GIVEN RECORDS Block Start
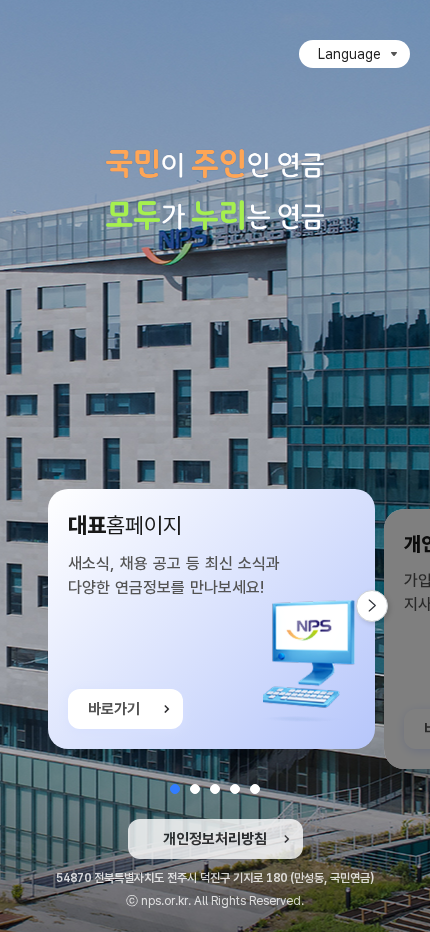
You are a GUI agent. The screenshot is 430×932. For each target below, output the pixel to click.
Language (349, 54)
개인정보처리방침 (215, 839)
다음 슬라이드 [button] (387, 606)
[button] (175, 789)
GIVEN RECORDS Block End
GIVEN RECORDS Block Start
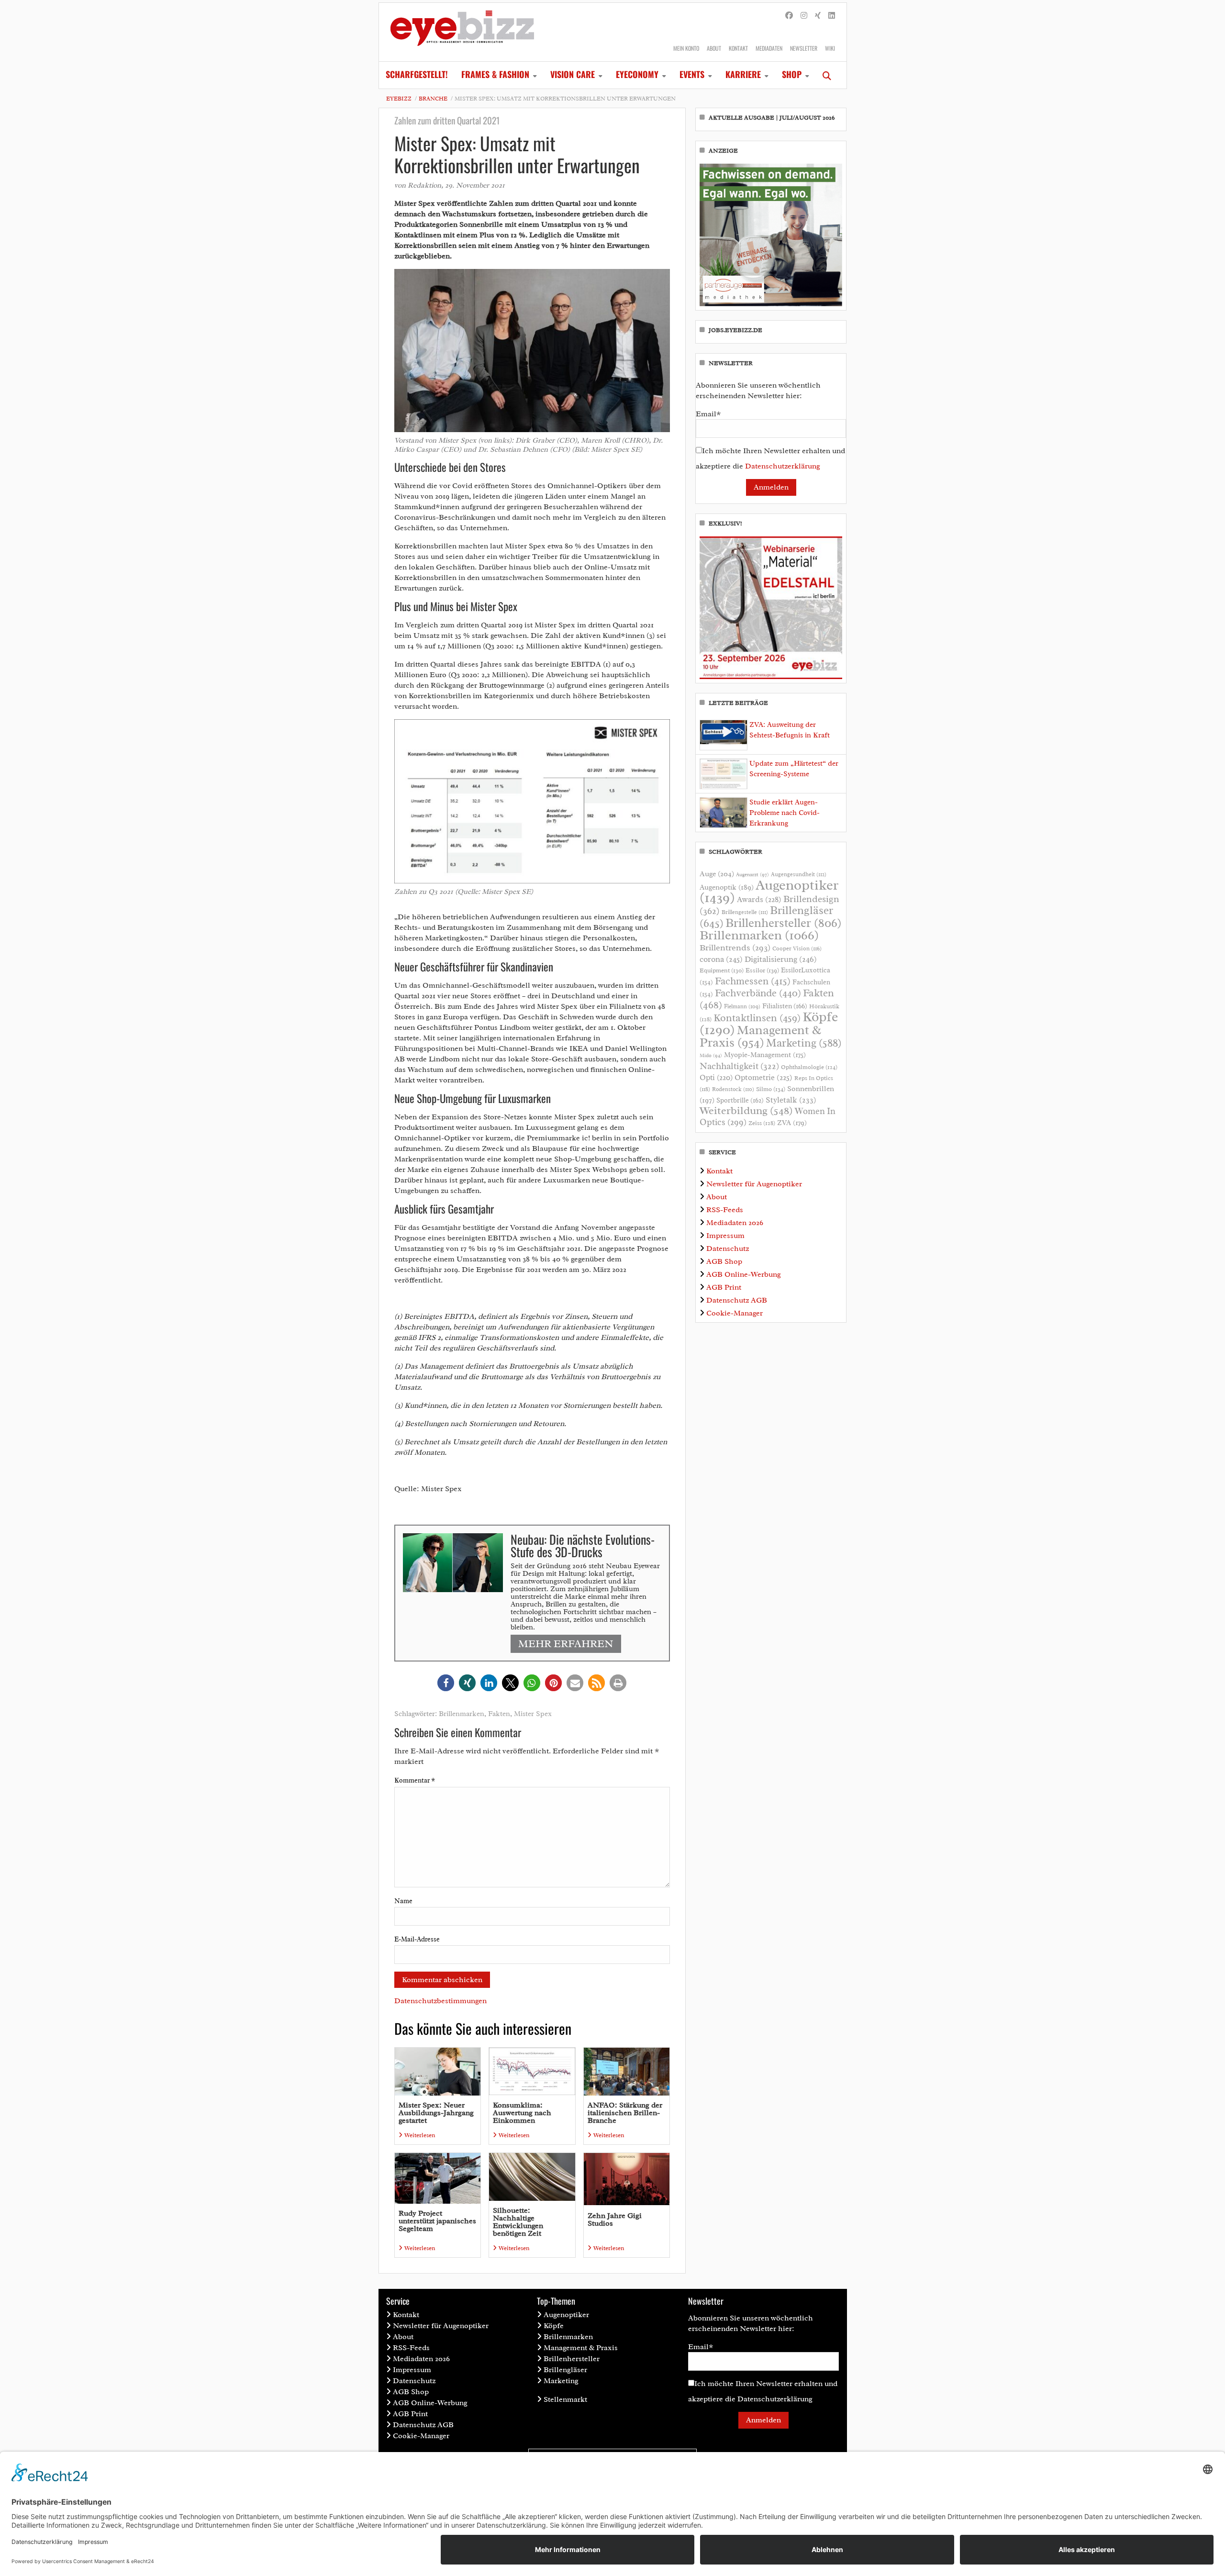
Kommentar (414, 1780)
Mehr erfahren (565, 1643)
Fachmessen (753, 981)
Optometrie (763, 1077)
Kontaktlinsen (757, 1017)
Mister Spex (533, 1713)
GIVEN RECORDS Block End
(WHAT THE TASK ASKS)
From the records above, transcribe without alteration every line from the one with "Mehr erfahren (565, 1643)" to the one with "Mister Spex (533, 1713)", inclusive.

(RESPONSE TO THIS EXERCISE)
Mehr erfahren (565, 1643)
Fachmessen (753, 981)
Optometrie (763, 1077)
Kontaktlinsen (757, 1017)
Mister Spex (533, 1713)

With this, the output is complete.